Text der Petition
Mit der Petition wird die Schaffung einer qualifizierten Bewertungsgrundlage über die Qualität der Regierungsarbeit durch Soll-Ist-Abgleich zwischen Wahlversprechen/Regierungsprogramm einerseits und tatsächlicher Umsetzung auf Basis eines Punktesystems gefordert. Darüber hinaus wird die Einführung eines Bonus-Malus-Systems für Regierungen, das gute Leistungen im Sinne eines Incentive-Systems belohnt und Schlechtleistungen sanktioniert (z. B. Ausschluss von Schlechtperformern für neue Ämter)
Begründung
Den Wählern und Wählerinnen wird die objektive Bewertung der Regierungsarbeit traditionell schwer gemacht. Allein das aktuelle Koalitionspapier umfasst 144 Seiten – wer soll dieses im Detail lesen und sich zum Ende der Legislaturperiode eine qualifizierte Meinung bilden, wie gut und umfassend das Regierungsprogramm abgearbeitet und umgesetzt wurde?
Die Meinungsbildung wird zudem erschwert, weil Parteien naturentsprechend dazu neigen, die eigene Arbeit in ein positives Licht zu setzen und die der politischen Konkurrenz zu diskreditieren.
Was bisher fehlt, ist eine differenzierte, von Parteienpropaganda befreite neutrale Bewertung der Regierungsarbeit unter Berücksichtigung des Einflusses von „Force Majeure“-Aspekten und Sondereffekten (z.B. Naturkatastrophen, Kriege) durch einen systematischen Abgleich mit zuvor abgegebenen Wahlversprechen und verbrieftem Regierungsprogramm.

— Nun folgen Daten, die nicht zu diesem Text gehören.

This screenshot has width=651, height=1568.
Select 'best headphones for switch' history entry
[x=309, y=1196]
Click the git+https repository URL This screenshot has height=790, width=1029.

Mit dem dargelegten Vorschlag würde für die Wählerinnen und Wähler ein Instrument geschaffen, das die Bewertung der Regierungsarbeit objektiviert und aufzeigt, ob und in welchem Ausmaß eine Regierung das in sie gesetzte Vertrauen gerechtfertigt hat oder nicht.

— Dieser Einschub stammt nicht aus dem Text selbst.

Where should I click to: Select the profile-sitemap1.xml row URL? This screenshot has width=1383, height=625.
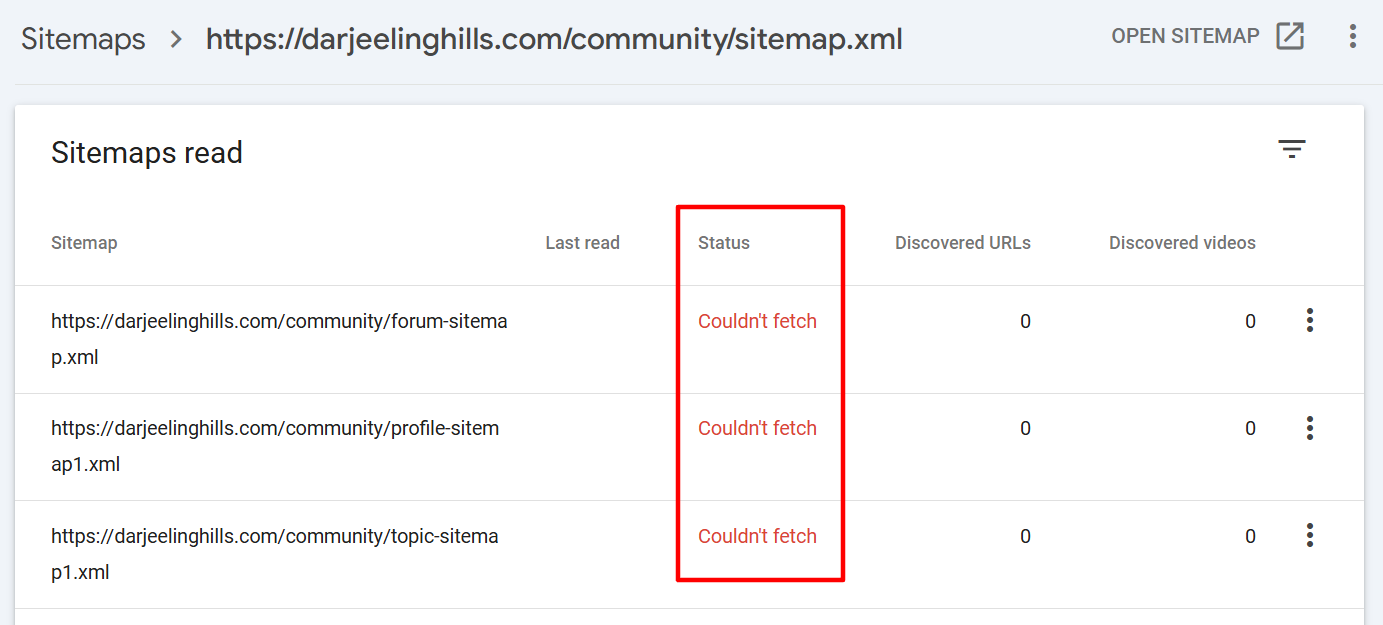click(275, 446)
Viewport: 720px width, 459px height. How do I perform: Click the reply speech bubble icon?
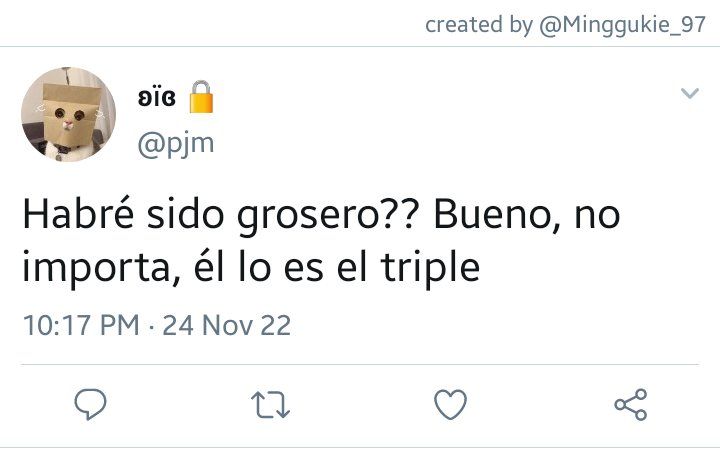[90, 404]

Implizit hätte die Einführung eines solchen Systems/Instrumentariums den vorteilhaften Side Effect effizienterer Entscheidungsprozesse (schnelleres Ende gefühlter „Endlosdebatten“) und effektiverer, beschleunigter Entscheidungsumsetzung.
Über ein Bonus-Malus-System soll eine gute Regierungsperformance entsprechend honoriert, eine Minderleistung aber auch sanktioniert werden, indem z.B. Ministerinnen und Ministern mit objektiv nachgewiesen schlechter Performance (Zielerreichung unterhalb eines kritischen Schwellenwertes) eine erneute Amtsübernahme oder die Übernahme einer öffentlichen Aufgabe mit vergleichbarer Verantwortung verwehrt wird.
Was in der Wirtschaft, insbesondere bei größeren Unternehmen und dort auch international, seit vielen Jahren als Steuerungsinstrumentarium eingesetzt wird, ließe sich leicht auch auf die Politik transferieren – insbesondere auch auf der Bundesebene. Die Implementierung wäre keine Rocket-Science und könnte leicht noch für die laufende Legislaturperiode erfolgen.